§ SUPPLIED INFORMATION
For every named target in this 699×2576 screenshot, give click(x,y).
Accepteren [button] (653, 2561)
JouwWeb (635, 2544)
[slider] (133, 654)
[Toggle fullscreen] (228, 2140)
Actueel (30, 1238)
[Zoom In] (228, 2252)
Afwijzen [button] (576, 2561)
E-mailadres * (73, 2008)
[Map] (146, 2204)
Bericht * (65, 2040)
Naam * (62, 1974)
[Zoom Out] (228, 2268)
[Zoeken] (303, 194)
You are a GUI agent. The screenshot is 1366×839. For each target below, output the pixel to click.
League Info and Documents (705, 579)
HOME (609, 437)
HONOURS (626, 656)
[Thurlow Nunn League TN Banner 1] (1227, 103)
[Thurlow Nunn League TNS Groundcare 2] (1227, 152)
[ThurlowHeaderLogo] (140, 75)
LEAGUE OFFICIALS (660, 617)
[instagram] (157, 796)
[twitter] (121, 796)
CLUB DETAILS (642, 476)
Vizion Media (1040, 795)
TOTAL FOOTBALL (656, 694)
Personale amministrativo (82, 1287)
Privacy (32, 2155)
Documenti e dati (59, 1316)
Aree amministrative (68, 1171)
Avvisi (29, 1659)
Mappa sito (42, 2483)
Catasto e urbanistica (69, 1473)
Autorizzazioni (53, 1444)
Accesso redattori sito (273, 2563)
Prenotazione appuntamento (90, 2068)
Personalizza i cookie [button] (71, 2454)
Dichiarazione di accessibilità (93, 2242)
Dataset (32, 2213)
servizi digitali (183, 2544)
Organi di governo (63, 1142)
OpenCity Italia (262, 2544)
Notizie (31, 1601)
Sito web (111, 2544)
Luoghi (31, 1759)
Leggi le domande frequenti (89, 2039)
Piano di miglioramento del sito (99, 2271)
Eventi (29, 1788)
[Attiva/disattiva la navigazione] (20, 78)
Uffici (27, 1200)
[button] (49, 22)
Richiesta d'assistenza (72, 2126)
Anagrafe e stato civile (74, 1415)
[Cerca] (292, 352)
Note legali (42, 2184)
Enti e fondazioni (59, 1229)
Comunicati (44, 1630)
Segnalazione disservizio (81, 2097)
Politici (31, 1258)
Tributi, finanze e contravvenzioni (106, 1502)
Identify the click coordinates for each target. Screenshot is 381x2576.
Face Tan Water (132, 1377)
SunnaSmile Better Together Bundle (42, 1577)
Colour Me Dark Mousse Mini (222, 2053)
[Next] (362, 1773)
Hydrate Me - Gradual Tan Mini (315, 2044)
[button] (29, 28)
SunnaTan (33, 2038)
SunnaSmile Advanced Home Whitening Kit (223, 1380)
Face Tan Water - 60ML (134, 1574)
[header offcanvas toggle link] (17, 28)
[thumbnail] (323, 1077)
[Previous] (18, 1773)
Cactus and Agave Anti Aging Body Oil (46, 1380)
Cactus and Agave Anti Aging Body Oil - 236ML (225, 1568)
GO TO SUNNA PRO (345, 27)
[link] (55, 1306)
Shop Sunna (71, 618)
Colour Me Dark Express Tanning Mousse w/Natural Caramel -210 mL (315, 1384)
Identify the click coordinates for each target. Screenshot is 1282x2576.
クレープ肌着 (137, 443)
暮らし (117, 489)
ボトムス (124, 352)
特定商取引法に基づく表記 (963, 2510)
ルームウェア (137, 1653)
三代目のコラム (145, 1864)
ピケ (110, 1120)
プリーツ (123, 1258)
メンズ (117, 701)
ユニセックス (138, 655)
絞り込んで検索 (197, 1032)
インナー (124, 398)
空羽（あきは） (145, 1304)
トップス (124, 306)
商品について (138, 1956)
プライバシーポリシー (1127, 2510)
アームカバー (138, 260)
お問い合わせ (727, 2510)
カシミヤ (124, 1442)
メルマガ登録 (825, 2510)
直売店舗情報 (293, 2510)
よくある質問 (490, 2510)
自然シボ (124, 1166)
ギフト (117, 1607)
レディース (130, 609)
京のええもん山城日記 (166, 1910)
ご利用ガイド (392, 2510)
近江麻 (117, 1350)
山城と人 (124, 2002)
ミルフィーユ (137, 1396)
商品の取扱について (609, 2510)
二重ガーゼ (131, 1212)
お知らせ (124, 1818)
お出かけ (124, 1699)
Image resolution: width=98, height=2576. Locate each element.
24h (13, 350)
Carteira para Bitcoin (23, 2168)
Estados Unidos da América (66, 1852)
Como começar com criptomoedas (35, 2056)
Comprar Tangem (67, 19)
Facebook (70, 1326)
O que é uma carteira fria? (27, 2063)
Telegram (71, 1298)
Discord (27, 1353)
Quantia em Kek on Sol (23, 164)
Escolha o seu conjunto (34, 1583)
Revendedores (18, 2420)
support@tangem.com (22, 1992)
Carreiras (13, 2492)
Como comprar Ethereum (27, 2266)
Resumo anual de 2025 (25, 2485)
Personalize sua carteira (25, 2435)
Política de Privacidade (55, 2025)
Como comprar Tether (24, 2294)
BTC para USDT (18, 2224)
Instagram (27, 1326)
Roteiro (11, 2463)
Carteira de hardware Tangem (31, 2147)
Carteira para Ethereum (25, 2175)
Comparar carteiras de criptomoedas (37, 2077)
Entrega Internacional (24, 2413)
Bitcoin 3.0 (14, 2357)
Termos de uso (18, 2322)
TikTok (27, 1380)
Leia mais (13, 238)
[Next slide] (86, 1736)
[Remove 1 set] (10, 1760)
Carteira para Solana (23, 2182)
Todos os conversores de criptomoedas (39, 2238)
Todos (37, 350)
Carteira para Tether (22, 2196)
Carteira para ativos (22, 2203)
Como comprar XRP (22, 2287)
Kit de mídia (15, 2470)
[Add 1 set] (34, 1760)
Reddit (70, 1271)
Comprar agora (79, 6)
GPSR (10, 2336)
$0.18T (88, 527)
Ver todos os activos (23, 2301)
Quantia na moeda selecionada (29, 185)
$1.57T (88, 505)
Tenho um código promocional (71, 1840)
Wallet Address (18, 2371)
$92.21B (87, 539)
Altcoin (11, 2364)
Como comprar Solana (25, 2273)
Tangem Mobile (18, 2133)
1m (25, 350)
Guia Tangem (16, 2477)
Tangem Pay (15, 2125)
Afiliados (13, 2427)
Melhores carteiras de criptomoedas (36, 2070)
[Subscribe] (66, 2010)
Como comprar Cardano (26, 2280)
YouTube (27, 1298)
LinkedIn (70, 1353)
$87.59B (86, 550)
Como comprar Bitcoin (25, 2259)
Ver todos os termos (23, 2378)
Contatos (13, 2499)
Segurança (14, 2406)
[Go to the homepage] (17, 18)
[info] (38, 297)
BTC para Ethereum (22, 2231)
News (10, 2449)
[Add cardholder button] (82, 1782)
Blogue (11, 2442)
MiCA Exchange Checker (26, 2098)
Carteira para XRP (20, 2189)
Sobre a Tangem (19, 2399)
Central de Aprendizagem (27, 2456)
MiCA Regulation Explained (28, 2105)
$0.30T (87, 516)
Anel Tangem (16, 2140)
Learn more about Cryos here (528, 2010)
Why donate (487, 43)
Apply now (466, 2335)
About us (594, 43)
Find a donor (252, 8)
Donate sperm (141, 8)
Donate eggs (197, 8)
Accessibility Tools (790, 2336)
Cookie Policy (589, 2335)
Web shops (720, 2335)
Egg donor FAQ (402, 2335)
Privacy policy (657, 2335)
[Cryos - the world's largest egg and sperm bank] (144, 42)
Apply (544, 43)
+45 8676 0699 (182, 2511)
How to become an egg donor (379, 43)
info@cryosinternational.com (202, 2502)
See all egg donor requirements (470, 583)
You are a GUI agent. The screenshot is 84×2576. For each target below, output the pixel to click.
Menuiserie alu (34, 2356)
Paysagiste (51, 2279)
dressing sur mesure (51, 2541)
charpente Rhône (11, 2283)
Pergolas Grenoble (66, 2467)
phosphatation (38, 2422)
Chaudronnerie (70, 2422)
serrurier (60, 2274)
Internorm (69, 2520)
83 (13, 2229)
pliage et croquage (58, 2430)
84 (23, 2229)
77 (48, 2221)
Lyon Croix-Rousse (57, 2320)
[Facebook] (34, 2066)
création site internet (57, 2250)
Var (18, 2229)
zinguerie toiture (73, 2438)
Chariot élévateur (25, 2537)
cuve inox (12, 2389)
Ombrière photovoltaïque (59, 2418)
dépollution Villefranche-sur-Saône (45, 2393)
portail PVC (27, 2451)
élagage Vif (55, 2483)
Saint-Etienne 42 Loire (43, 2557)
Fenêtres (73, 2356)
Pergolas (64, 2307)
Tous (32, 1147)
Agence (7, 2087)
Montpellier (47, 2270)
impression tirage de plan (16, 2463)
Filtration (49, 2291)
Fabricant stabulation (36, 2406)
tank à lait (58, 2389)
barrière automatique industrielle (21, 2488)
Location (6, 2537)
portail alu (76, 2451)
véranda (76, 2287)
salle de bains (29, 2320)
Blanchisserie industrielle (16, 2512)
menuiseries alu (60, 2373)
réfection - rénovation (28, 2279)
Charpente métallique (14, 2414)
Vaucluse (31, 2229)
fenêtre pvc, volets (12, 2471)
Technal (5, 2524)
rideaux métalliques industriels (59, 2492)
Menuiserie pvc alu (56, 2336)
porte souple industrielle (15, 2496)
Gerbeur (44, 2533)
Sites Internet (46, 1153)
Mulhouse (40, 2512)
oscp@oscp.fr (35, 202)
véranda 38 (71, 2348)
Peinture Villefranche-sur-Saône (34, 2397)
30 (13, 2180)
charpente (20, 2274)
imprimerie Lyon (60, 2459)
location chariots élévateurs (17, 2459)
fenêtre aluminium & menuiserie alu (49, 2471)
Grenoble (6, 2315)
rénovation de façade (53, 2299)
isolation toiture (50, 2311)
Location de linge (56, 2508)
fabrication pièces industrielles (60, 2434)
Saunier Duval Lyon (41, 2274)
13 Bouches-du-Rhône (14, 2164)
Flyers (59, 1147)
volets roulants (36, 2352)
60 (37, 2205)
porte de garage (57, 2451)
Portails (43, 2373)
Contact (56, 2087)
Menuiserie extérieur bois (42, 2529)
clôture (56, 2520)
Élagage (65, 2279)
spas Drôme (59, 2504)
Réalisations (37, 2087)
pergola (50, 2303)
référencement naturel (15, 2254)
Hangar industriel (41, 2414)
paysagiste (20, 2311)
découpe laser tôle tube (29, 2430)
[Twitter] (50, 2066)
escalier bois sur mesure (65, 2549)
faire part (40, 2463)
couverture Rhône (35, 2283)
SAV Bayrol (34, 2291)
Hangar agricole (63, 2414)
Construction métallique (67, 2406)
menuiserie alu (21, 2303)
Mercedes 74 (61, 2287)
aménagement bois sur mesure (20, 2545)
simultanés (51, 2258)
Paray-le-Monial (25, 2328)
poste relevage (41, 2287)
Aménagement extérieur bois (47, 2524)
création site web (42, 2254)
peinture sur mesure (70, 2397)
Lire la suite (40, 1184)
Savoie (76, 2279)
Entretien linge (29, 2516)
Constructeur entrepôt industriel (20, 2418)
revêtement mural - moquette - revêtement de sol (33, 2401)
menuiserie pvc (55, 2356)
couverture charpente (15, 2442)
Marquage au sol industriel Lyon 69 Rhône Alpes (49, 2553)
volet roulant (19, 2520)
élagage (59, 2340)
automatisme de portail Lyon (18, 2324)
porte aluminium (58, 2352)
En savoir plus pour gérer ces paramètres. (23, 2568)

§ THE PROBLEM
Every line that holds the word "output" should be copied from the records above.

§ SOLUTION
You are a GUI agent. The screenshot is 1366×839. For each target below, output the pixel to click.
You are a GUI agent. The screenshot is 84×2576. For each target below, output the pixel to click.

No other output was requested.